Philadelphe Delord

III.
L’ère nouvelle

Ci et là, de grands cœurs, de hautes intelligences ont sympathisé avec ceux que leur siècle considérait encore comme « impurs ». Qu’en sera-t-il, alors, quand les découvertes bactériologiques auront révélé que la lèpre n’est pas une « souillure », un mal, au sens religieux du terme, mais une maladie, et qu’un lépreux n’est pas plus impur qu’un tuberculeux.

Depuis Louis Pasteur, chacun sait qu’un homme infecté n’est pas assimilable à un être infect. On se penche sur ses plaies avec d’autant plus de sollicitude qu’il a été plus mal traité, hélas ! plus maltraité.

L’origine microbienne de la lèpre est désormais démontrée. Hansen découvrit le bacille qui porte son nom. De nos jours, plus d’un médecin parle d’un lépreux comme d’un « hansémen ».

Il n’existe encore aucun critère permettant d’affirmer que le remède spécifique est trouvé, que la lèpre est vaincue.

Très prudemment, la science affirme néanmoins qu’elle peut être suspendue, conjurée, tenue en échec .

Elle emploie tous les moyens pour cela. Le remède de base, l’agent principal reste l’huile de Chaulmoogra et de ses dérivés.

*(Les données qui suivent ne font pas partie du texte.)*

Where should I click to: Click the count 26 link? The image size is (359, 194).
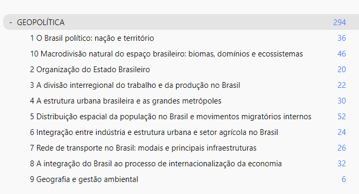point(342,148)
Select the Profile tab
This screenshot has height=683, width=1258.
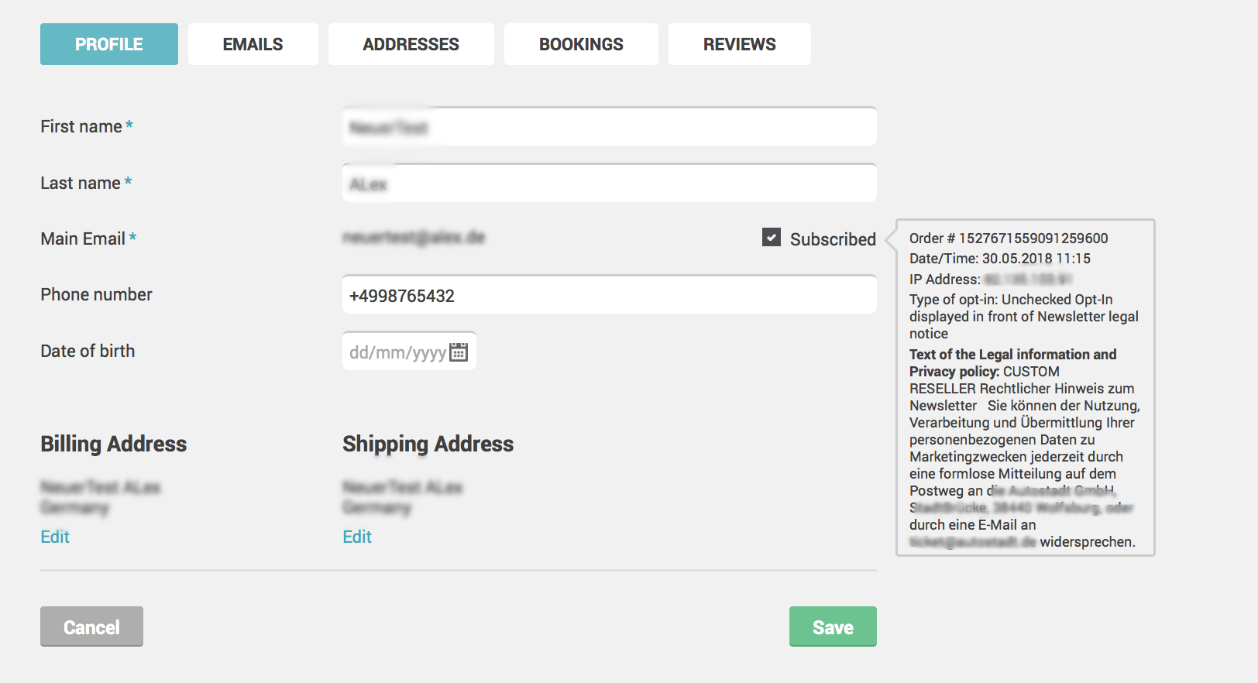pos(109,44)
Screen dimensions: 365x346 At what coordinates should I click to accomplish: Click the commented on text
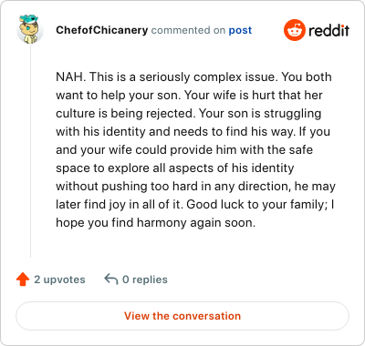pos(188,30)
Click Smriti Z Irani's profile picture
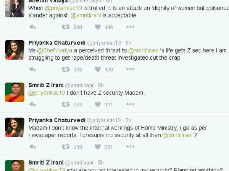Viewport: 229px width, 171px height. click(x=15, y=92)
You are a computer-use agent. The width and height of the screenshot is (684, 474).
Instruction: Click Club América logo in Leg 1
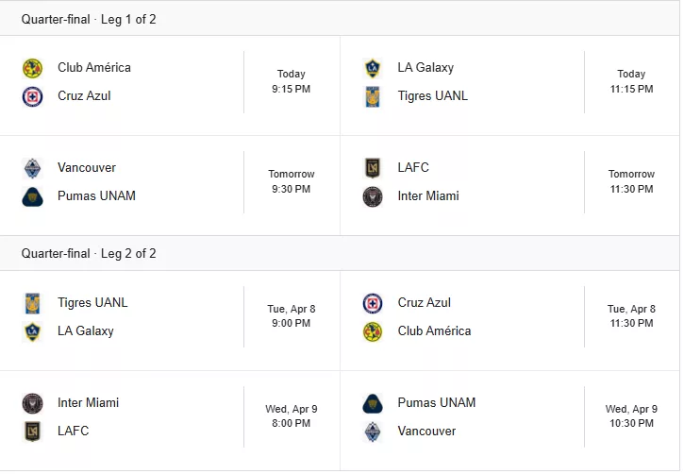pos(32,69)
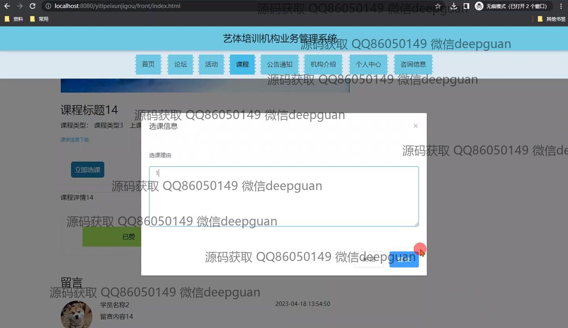The width and height of the screenshot is (568, 328).
Task: Expand the 其他书签 bookmarks folder
Action: (551, 19)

Chargé, surchargé de conférences en Suisse Romande, Delord n’en reste pas moins en rapports constants avec les léprologues, heureux d’apprendre que, soit à la Martinique, au Brésil, au Mexique, en Océanie, aux Indes, en Algérie, le précieux remède est administré par voie buccale, sous-cutanée, intraveineuse.

Partout, les praticiens sont encourageants et constatent des « améliorations appréciables, voire importantes suivant les cas »

Mais, la réussite du médicament que Delord continuait à préparer à Lausanne et à expédier personnellement en Nouvelle-Calédonie, lui procure moins de joie que l’organisation d’une lutte générale contre le fléau.

Le temps est révolu où un fonctionnaire de Nouméa disait en baillant :

– On fera une enquête.

Des associations se formaient ; leurs rapports s’avéraient troublants. Il fallait agir et l’on agit.

A Londres est fondée la Mission to Lepers, dont les ramifications s’étendent sur quinze pays et dont bénéficient près de vingt mille lépreux répartis dans vingt et une stations.

Les Etats-Unis voient encore plus grand : leur America Mission entretient, à son tour, cent cinquante stations dans quarante pays. Son trésorier accuse une dépense de sept millions et demi (d’avant guerre) et fait remarquer, avec le sourire, que cette somme représente huit cents francs par heure, de jour comme de nuit !

Les léproseries deviennent aussi des Colonies (Culion-Curaçao, Santa-Isabel) avec maisonnettes privées, cliniques, boutiques, postes, télégraphes, téléphones, écoles, nurseries, usines, salles de réunions, de jeux, de cinémas, de comédies, de musique, églises catholiques et protestantes. Les lépreux administrent leur petite cité, ils ont le droit de vote (les femmes y compris). Chacun doit travailler selon ses forces, le travail fait partie du traitement. Après avoir formé des charpentiers, des maçons, des forgerons, des tailleurs, des coiffeurs , des cordonniers, des boulangers, des mécaniciens, ces apprentis doivent se mettre à l’ouvrage. Ils peuvent devenir patrons dans une confiserie, chefs d’une coopérative, directeurs d’un garage.

80 % des malades se présentent d’eux-mêmes pour leur admission, faut-il écrire … leur « naturalisation » ? Tous voudraient arriver au port.

La Chine, le Japon, le Congo Belge suivirent l’exemple des Sociétés américaines. En Italie, sont fondées les Opera francescana internazionale. A Bergen, en Norvège, une léproserie possède tout le confort d’un sanatorium moderne, avec ses galeries, sa lumière, et surtout son esprit, son traitement moral, le meilleur de tous les pansements.

Le grain de sénevé, planté à Maré, poussait et commençait à devenir un arbre important. Les lépreux, ces oiseaux blessés, n’étaient plus sans abri.

La France, à peine remise de ses épreuves, n’avait pas encore construit une de ces Hostelleries modèles où les hanséniens se sentiront accueillis et soignés « plus doucement, plus aimablement qu’aux temps d’ignorance ».

« Ah ! si un jour je pouvais soulager ces malades dans ma propre patrie ! Quand donc ce rêve pourra-t-il se réaliser ? » se demandait celui qu’on pourrait nommer le commis-voyageur, le propagandiste idéal de la Mission de Paris, et surtout l’AMI DES LÉPREUX.